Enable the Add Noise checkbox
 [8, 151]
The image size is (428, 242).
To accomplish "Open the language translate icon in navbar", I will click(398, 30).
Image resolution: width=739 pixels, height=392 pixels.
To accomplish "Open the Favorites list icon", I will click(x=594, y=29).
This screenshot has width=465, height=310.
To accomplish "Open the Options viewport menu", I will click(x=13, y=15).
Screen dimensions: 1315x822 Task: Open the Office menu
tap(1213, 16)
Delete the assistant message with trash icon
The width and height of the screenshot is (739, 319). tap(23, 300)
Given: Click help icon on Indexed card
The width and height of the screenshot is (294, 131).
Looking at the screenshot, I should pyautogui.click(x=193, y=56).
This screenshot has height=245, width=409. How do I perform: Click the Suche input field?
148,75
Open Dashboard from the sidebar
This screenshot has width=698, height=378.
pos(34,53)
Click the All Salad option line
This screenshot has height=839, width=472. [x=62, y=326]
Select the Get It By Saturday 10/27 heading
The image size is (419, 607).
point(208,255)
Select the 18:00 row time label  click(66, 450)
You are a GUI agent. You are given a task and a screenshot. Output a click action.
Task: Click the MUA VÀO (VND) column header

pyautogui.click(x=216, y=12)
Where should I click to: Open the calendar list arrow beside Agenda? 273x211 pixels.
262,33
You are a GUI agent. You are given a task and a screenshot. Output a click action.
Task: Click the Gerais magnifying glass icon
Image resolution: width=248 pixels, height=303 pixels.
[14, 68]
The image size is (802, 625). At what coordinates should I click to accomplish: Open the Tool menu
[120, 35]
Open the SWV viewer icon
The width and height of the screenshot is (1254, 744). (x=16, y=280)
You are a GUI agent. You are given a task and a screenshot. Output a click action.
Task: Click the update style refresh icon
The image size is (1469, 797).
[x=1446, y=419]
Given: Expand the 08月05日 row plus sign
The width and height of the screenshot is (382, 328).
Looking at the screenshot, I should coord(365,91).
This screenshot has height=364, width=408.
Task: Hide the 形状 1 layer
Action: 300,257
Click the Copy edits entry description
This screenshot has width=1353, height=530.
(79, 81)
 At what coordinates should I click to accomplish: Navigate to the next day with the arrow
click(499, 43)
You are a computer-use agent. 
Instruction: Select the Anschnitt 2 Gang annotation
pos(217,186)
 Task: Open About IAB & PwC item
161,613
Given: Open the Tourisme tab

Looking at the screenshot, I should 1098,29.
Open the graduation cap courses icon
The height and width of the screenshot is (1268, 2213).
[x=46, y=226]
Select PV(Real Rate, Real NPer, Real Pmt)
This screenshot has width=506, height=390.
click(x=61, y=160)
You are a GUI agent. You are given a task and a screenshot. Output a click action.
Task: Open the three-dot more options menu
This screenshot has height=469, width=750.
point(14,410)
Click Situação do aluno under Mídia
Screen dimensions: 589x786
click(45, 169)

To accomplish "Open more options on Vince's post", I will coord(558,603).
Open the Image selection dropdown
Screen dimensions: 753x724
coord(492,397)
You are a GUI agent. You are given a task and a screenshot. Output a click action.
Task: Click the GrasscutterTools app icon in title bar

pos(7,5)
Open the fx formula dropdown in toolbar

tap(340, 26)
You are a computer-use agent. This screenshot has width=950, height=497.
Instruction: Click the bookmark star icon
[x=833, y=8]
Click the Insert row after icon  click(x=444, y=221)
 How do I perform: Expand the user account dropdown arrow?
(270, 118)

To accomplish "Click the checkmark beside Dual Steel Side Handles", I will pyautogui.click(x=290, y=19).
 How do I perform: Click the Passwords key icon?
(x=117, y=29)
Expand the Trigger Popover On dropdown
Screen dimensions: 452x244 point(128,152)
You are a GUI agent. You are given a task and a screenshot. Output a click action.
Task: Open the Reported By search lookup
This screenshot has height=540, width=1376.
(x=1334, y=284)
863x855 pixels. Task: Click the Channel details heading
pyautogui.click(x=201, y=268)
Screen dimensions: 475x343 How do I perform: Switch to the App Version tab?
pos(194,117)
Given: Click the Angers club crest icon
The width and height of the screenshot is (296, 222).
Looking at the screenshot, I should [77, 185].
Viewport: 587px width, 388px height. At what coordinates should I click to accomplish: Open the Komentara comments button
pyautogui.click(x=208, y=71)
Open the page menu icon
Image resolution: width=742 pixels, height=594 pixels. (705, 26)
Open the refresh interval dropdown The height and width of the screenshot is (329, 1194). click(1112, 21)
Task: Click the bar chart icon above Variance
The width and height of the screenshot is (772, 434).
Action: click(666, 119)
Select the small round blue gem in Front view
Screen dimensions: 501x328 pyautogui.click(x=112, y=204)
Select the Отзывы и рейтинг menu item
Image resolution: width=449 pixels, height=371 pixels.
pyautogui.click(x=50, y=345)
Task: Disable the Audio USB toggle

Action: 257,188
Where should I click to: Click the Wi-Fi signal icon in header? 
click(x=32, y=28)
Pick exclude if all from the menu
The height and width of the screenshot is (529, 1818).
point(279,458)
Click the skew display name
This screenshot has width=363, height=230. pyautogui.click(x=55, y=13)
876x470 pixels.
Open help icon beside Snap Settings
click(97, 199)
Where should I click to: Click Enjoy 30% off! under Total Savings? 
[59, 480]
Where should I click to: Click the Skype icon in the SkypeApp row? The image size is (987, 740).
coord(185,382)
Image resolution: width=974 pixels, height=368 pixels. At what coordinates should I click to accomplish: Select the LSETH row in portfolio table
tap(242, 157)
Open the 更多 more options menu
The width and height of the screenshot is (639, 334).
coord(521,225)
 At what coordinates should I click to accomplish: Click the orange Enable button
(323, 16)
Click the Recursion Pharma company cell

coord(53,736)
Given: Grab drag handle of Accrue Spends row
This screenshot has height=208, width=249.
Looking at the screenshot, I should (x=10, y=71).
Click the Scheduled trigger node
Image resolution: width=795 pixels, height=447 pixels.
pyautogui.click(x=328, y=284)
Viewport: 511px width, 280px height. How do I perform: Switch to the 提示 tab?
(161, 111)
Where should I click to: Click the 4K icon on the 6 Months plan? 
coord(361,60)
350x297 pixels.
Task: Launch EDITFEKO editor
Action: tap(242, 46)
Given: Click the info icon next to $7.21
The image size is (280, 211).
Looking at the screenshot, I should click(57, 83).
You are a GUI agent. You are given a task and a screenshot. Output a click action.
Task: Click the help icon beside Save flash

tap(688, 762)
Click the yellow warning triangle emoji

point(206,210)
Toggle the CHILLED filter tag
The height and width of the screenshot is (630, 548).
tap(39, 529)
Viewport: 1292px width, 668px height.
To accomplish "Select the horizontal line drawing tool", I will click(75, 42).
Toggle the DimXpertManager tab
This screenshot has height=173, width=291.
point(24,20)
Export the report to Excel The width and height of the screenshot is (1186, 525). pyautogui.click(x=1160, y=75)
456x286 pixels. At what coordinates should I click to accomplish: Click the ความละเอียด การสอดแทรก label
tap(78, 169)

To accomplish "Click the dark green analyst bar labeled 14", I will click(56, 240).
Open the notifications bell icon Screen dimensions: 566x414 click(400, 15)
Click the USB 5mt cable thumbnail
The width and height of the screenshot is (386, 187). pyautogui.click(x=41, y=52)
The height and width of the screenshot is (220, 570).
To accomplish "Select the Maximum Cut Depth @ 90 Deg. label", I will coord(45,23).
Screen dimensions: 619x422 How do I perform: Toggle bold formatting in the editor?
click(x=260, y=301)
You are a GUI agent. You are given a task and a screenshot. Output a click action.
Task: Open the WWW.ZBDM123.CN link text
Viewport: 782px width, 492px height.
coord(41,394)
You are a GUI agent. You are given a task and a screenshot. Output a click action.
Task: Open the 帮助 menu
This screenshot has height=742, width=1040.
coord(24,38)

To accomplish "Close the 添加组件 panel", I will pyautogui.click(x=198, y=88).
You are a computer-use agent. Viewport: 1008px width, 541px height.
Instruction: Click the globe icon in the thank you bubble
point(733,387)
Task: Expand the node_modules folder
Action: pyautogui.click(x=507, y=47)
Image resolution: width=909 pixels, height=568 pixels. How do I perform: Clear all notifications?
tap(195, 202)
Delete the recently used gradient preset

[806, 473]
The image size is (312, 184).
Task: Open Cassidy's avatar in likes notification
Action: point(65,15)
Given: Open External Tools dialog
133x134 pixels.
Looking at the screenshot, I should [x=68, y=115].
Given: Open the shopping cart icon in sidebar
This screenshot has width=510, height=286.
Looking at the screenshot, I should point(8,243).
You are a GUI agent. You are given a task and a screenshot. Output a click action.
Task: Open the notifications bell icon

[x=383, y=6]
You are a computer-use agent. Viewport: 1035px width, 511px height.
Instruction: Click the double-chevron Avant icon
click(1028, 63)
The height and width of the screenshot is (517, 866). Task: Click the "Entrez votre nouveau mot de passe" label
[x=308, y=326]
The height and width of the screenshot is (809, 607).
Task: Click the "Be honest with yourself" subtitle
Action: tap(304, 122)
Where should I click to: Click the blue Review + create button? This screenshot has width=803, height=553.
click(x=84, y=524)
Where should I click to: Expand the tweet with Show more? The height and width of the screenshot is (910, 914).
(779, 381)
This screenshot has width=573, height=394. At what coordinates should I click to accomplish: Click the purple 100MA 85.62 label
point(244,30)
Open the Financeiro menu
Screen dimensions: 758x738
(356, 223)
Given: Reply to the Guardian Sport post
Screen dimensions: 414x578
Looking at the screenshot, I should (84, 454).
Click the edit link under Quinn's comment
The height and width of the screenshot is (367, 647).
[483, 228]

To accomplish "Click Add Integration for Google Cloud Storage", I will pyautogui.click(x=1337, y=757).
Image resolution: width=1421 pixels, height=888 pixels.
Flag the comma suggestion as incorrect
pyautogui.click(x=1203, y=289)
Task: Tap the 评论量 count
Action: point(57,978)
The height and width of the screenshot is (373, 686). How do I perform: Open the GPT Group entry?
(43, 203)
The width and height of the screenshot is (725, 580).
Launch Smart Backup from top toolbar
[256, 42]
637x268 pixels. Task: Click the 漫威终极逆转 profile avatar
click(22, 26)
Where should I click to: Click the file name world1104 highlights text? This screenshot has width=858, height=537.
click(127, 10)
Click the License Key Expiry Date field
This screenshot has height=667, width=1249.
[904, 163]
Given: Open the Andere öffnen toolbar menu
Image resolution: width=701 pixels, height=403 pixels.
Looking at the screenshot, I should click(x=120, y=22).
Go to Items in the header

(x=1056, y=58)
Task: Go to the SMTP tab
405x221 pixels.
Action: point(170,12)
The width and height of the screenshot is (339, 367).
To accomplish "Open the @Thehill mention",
··········
• [Work request]: Start at the line with "This screenshot has width=573, height=394.". Give that line and every line after it again, word for word, through the last line above.

• [Finished exercise]:
This screenshot has width=573, height=394. At what coordinates should I click to accomplish: Click the purple 100MA 85.62 label
point(244,30)
Open the Financeiro menu
Screen dimensions: 758x738
(356, 223)
Given: Reply to the Guardian Sport post
Screen dimensions: 414x578
Looking at the screenshot, I should (84, 454).
Click the edit link under Quinn's comment
The height and width of the screenshot is (367, 647).
[483, 228]

To accomplish "Click Add Integration for Google Cloud Storage", I will pyautogui.click(x=1337, y=757).
Image resolution: width=1421 pixels, height=888 pixels.
Flag the comma suggestion as incorrect
pyautogui.click(x=1203, y=289)
Task: Tap the 评论量 count
Action: point(57,978)
The height and width of the screenshot is (373, 686). How do I perform: Open the GPT Group entry?
(43, 203)
The width and height of the screenshot is (725, 580).
Launch Smart Backup from top toolbar
[256, 42]
637x268 pixels. Task: Click the 漫威终极逆转 profile avatar
click(22, 26)
Where should I click to: Click the file name world1104 highlights text? This screenshot has width=858, height=537.
click(127, 10)
Click the License Key Expiry Date field
This screenshot has height=667, width=1249.
[904, 163]
Given: Open the Andere öffnen toolbar menu
Image resolution: width=701 pixels, height=403 pixels.
Looking at the screenshot, I should click(x=120, y=22).
Go to Items in the header

(x=1056, y=58)
Task: Go to the SMTP tab
405x221 pixels.
Action: point(170,12)
The width and height of the screenshot is (339, 367).
To accomplish "Open the @Thehill mention",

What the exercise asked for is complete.